PDF(Pubmed)
Abstract:
The symptom of hyposalivation associated with hypofunction of the salivary glands is a common feature of diabetes. Inadequate saliva production can cause tissue damage in the mouth, making it susceptible to infections and leading to oral health diseases. Previous studies have highlighted the harmful effects of methylglyoxal (MGO) and MGO-derived advanced glycation end products (AGEs) in diabetes. In this study, we investigated the protective effects of gemigliptin, a dipeptidyl peptidase-4 (DPP-4) inhibitor, against MGO-induced salivary gland dysfunction. MGO treatment of immortalized human salivary gland acinar cells induced apoptosis via reactive oxygen species (ROS)-mediated pathways, but this effect was mitigated by gemigliptin.
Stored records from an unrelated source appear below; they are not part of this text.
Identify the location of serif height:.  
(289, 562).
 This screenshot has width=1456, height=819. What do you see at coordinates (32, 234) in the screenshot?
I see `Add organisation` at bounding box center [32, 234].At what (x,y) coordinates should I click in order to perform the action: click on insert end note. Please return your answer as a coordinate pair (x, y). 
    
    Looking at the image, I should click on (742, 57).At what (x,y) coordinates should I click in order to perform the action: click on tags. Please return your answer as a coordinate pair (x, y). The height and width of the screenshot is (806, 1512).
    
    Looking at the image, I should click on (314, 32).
In vivo experiments involved the simultaneous administration of MGO (17.25 mg/kg) with aminoguanidine (100 mg/kg) and gemigliptin (10 and 100 mg/kg) daily to rats for two weeks. Gemigliptin increased the saliva volume and amylase levels in MGO-injected rats. Gemigliptin reduced the DPP-4 activity in both the salivary glands and serum of MGO-injected rats. Furthermore, gemigliptin exerted anti-glycation effects by reducing the accumulation of AGEs in the saliva, salivary glands, and serum and suppressing the expression of the receptor for AGEs. These actions protected the salivary gland cells from ROS-mediated apoptosis. Overall, gemigliptin protected the salivary gland cells from ROS-mediated cell death, reduced the accumulation of amylase and mucins in the salivary glands, and enhanced the salivary function by upregulating aquaporin 5 expression, and it exerted protective effects against MGO-induced salivary gland dysfunction by enhancing the anti-glycation, antioxidant, and salivary secretion activities. Our findings suggest gemigliptin as a potential therapeutic for patients with salivary gland dysfunction caused by the complications of diabetes.
摘要:
与唾液腺功能减退相关的唾液分泌不足的症状是糖尿病的常见特征。唾液分泌不足会导致口腔组织损伤,使其容易感染并导致口腔健康疾病。先前的研究强调了甲基乙二醛(MGO)和MGO衍生的晚期糖基化终产物(AGEs)在糖尿病中的有害作用。在这项研究中,我们研究了吉格列汀的保护作用,二肽基肽酶-4(DPP-4)抑制剂,针对MGO诱导的唾液腺功能障碍。MGO治疗永生化人涎腺腺泡细胞通过活性氧(ROS)介导的途径诱导细胞凋亡,但吉格列汀减轻了这种影响。体内实验涉及每天向大鼠同时施用MGO(17.25mg/kg)与氨基胍(100mg/kg)和吉格列汀(10和100mg/kg),持续两周。吉格列汀可增加注射MGO的大鼠的唾液体积和淀粉酶水平。Gemigliptin降低MGO注射大鼠唾液腺和血清中的DPP-4活性。此外,吉格列汀通过减少唾液中AGEs的积累发挥抗糖基化作用,唾液腺,和血清,并抑制AGEs受体的表达。这些作用保护唾液腺细胞免受ROS介导的凋亡。总的来说,吉格列汀保护唾液腺细胞免受ROS介导的细胞死亡,减少唾液腺中淀粉酶和粘蛋白的积累,并通过上调水通道蛋白5的表达增强唾液功能,它通过增强抗糖基化作用对MGO诱导的唾液腺功能障碍发挥保护作用,抗氧化剂,和唾液分泌活动。我们的发现表明,吉格列汀可作为糖尿病并发症引起的唾液腺功能障碍患者的潜在治疗药物。